Marcelo Silva Fuentes (1973) is a Chilean artist who works in areas as design, photography, illustration, painting, animation, videography and music. 
He grew up in Valparaiso, a city which, in some way, sparked his early interest in drawing and inspired his first photographs. Influenced by his mother (who had a discrete career as a singer in the 60`) Marcelo geted involved into the music scene in the middle 90´.
He received his academic degree as industrial designer in the University of Valparaiso in 1996 and moves to southern Chile to establish "Klee®" the visual communications studio that he owns, until today, with his wife the designer Pilar Ocampo.
In 2005 under the name of "Emesilva" he publish his first solo album "Home Sweet Home". In 2006 obtains an honorable mention in the Lucie Awards in Los Angeles, California. In 2009 obtains the first place in the industrial category of the International Photography Awards in New York .
In addition to working as creative director of his own agency, he has worked as a professor in the design school of the UST and as an advisor in research projects at the ULA. In 2012, he moves to live in Easter Island for one year.  Deeply moved by the harsh tales of an almost extinct ethnic group, Rapa Nui marks the start of his interest in the native peoples who inhabited the chilean pre-hispanic territory. "The Navel of the World" was his first project about this issue.
In 2014 he participate in the shooting of the documentary film "Te Kuhane O Te Tupuna"  (The Spirit of the Ancestors)”, a deep glance into the situation of Rapa Nui culture and the hundreds of artistic and ceremonial pieces (including some human remains) keeped by the Musee du Quai Branly in Paris and the British Museum in London. That year he also worked in "Shakinguen" a photographic series about williche artisans who continue using ancestral techniques in their creations in a indigenous reservation in the south of Chile.
In 2015 attended classes in lighting in the EAF (Argentine School of Photography). 
Marcelo works continuously photographing different
ethnic groups through Chile, but along the time he has been extending that idea to other countries, making portraits as well shooting life routines in places as  Indonesia, Thailand and Cambodia. 

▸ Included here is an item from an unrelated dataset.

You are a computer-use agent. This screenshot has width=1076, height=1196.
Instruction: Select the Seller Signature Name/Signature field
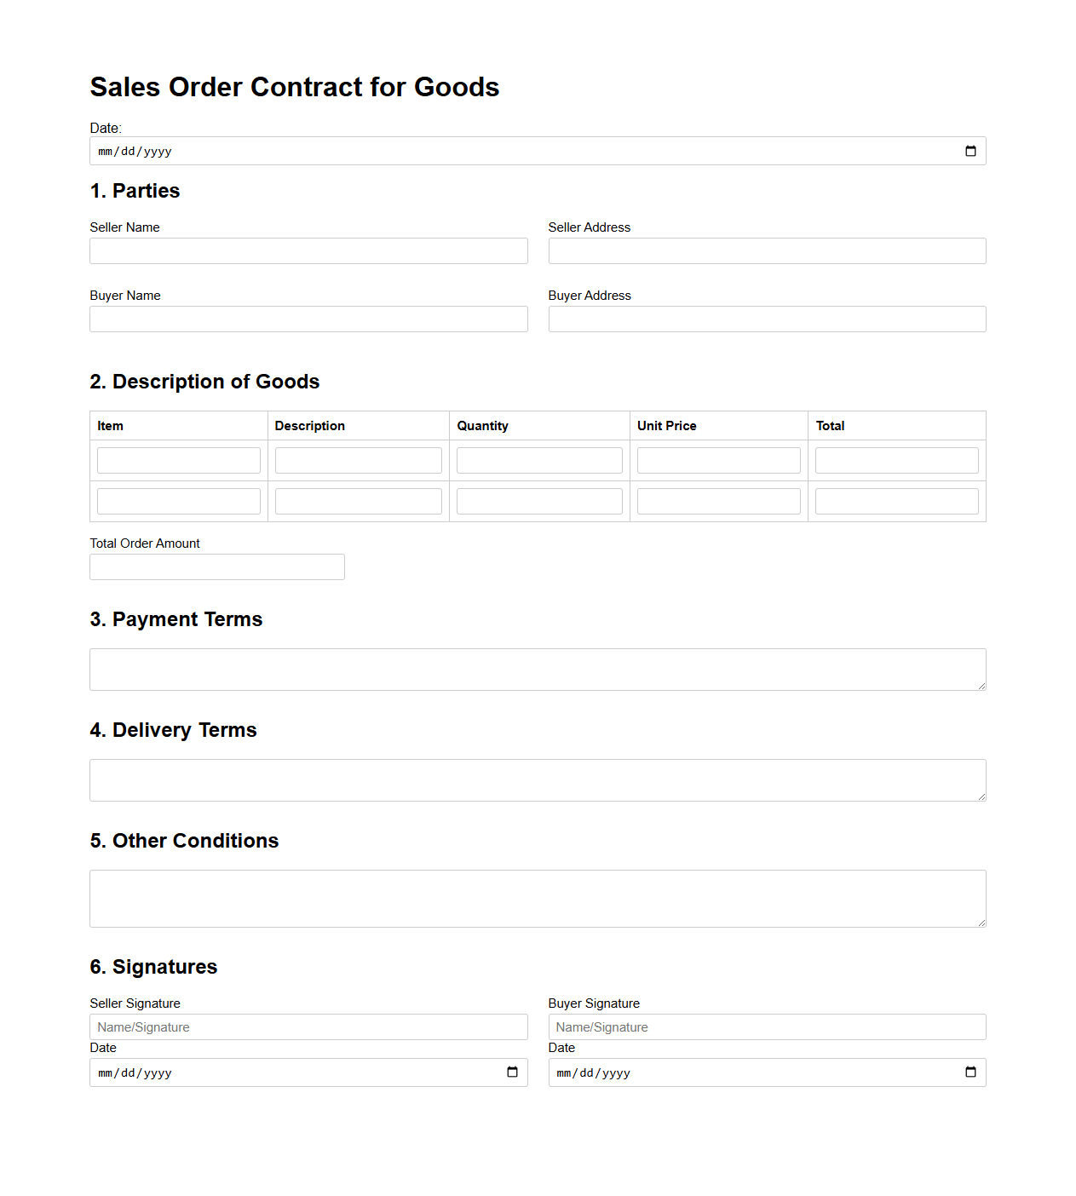pos(308,1026)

 In 2019 began the short film series titled "My Window Time", a static camera recording a time lapses in a super wide angle from his studio window for a whole year. In 2020 his nanofilm "Karma" is part of the official selection in the "Berlin Flash Film Festival", the same year his short documentary "Linemen" gets the Silver Award in the "Spotlight Documentary Film Award" .  In 2023 his photography "17 and a half monks" awarded an Honorable Mention in the 2023 edition of the International Photography Awards.